[Pixel coordinate grounding data]
*** Begin section ***

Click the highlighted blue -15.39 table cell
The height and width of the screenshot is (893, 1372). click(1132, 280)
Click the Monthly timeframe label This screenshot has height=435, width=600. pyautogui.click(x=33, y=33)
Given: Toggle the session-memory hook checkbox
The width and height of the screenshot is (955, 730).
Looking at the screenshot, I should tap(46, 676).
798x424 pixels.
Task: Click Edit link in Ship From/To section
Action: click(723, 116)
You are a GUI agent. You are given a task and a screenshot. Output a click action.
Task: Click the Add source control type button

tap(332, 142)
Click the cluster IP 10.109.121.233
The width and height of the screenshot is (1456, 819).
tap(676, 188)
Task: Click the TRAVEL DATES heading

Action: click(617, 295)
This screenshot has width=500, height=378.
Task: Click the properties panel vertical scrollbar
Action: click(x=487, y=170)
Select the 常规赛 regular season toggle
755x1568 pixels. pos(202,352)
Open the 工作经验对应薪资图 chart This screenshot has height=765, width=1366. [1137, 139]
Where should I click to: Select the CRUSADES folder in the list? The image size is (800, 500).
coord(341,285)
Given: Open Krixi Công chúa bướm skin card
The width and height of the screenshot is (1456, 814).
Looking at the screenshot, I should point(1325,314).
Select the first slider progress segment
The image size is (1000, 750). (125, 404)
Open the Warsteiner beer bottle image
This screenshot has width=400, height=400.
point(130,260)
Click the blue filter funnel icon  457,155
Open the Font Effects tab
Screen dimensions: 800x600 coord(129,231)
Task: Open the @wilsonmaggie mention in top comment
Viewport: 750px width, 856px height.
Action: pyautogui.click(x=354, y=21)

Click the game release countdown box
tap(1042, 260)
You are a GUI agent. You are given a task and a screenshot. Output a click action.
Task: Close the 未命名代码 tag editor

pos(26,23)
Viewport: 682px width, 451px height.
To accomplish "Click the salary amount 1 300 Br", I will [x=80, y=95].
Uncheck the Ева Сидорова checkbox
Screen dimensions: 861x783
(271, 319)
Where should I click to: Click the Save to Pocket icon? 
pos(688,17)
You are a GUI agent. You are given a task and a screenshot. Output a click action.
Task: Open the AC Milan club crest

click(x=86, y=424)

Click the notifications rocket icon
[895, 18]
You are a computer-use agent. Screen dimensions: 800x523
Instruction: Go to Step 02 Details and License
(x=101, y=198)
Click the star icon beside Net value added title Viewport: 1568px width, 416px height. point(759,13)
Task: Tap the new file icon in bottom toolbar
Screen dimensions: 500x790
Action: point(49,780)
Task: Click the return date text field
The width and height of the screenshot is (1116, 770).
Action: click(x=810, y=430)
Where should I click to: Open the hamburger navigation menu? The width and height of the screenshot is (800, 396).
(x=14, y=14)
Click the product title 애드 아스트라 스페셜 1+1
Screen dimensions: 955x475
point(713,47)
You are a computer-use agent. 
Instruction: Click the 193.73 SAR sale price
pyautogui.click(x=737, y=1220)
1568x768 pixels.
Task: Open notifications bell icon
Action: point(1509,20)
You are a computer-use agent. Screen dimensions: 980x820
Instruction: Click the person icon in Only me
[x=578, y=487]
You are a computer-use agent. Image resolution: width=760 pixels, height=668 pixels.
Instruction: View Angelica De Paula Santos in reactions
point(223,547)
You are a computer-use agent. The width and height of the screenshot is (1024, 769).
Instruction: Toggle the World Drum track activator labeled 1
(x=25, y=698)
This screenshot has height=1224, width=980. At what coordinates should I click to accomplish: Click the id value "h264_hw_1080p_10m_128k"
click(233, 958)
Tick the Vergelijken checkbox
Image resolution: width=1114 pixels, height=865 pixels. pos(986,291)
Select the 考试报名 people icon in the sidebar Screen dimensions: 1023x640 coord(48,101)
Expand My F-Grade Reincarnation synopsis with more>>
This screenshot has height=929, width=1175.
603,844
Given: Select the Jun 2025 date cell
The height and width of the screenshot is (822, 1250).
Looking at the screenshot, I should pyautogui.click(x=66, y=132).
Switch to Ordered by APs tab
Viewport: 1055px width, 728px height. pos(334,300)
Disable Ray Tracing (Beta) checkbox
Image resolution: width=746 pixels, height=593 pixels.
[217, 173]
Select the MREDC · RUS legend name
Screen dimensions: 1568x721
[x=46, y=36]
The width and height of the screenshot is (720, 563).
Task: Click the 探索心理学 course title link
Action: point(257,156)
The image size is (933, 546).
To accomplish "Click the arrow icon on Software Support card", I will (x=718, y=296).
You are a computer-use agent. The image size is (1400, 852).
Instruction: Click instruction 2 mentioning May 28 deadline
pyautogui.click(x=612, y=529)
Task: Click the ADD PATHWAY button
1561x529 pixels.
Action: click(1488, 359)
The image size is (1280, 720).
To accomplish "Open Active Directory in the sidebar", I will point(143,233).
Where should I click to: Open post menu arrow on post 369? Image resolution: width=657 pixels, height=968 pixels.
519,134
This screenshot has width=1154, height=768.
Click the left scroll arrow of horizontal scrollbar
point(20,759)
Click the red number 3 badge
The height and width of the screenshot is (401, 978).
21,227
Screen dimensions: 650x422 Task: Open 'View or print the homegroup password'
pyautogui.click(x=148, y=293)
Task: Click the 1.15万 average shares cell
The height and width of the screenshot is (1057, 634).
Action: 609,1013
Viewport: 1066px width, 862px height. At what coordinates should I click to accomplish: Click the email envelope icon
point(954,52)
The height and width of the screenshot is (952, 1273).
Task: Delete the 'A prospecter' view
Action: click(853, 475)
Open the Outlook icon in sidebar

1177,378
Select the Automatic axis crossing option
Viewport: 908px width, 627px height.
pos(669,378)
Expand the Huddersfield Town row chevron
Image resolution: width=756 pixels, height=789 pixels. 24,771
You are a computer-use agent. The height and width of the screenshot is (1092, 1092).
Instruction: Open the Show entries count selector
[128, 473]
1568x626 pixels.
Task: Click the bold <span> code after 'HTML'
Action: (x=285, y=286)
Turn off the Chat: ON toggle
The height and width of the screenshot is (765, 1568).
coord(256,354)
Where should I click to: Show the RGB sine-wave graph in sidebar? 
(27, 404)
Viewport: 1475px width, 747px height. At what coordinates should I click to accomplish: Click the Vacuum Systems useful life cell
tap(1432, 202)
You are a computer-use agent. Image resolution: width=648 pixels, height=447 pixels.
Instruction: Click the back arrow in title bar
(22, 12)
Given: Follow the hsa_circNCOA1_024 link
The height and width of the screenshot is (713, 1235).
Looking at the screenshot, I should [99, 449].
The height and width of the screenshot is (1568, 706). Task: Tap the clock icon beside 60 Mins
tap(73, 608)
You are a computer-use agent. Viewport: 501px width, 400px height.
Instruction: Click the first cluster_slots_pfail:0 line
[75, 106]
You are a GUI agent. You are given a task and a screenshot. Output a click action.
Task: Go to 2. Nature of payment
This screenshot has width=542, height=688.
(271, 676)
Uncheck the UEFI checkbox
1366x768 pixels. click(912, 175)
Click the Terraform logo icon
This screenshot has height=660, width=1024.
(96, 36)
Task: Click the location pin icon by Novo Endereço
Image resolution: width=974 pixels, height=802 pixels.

*** End section ***

- Work request
Report only the number of lines, among the records above, that contain the word "will".

- Output for this task
3